Foto: detikNews
Teknologi.id - Polemik mengenai pasal karet dalam UU Informasi dan Transaksi Elektronik (ITE) belakangan ini menjadi isu yang banyak dibicarakan. Hal ini berawal dari Presiden Indonesia Joko Widodo yang meminta masyarakat untuk lebih aktif mengkritik pemerintah. Namun, masyarakat diketahui terhalang oleh pasal-pasal dalam UU ITE.
Menanggapi hal itu, Kapolri Jenderal Listyo Sigit Prabowo mengeluarkan surat edaran (SE) terbaru terkait penerapan UU ITE. Dilansir dari Kompas.com, pada hari Selasa (23/2), ada 11 poin yang tertuang dalam surat edaran tersebut, dan yang menarik perhatian adalah poin yang menyatakan tersangka UU ITE tidak perlu ditahan jika meminta maaf.

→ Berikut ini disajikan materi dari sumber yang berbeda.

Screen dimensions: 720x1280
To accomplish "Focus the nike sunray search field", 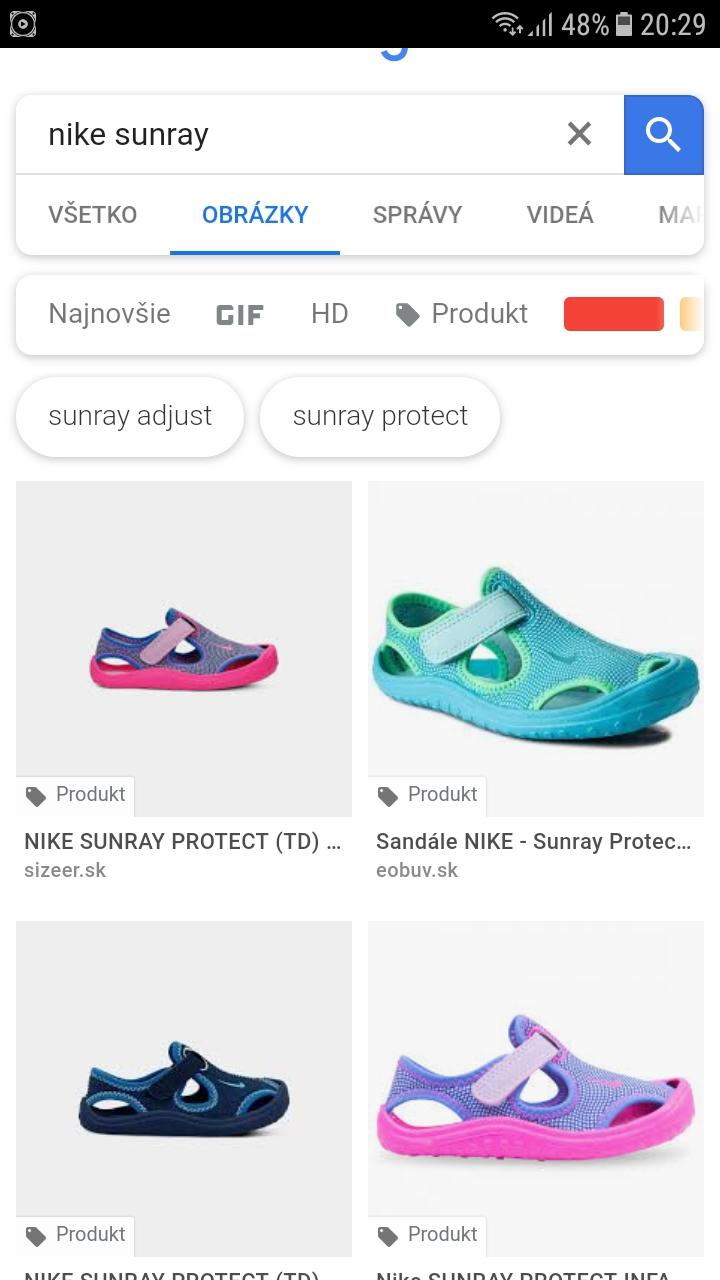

Surat Edaran Nomor SE/2/II/2021 tentang Kesadaran Budaya Beretika untuk Mewujudkan Ruang Digital Indonesia yang Bersih, Sehat, dan Produktif itu diteken Kapolri pada 19 Februari 2021. Nantinya seluruh anggota Polri harus berpedoman pada surat edaran ini dalam menangani perkara UU ITE.
Selain itu, melalui surat tersebut, Kapolri meminta seluruh anggota Polri berkomitmen dalam menerapkan penegakan hukum yang dapat memberikan rasa keadilan bagi masyarakat. Karena itu, Sigit meminta jajarannya mengedepankan edukasi dan langkah persuasif dalam penanganan perkara UU ITE.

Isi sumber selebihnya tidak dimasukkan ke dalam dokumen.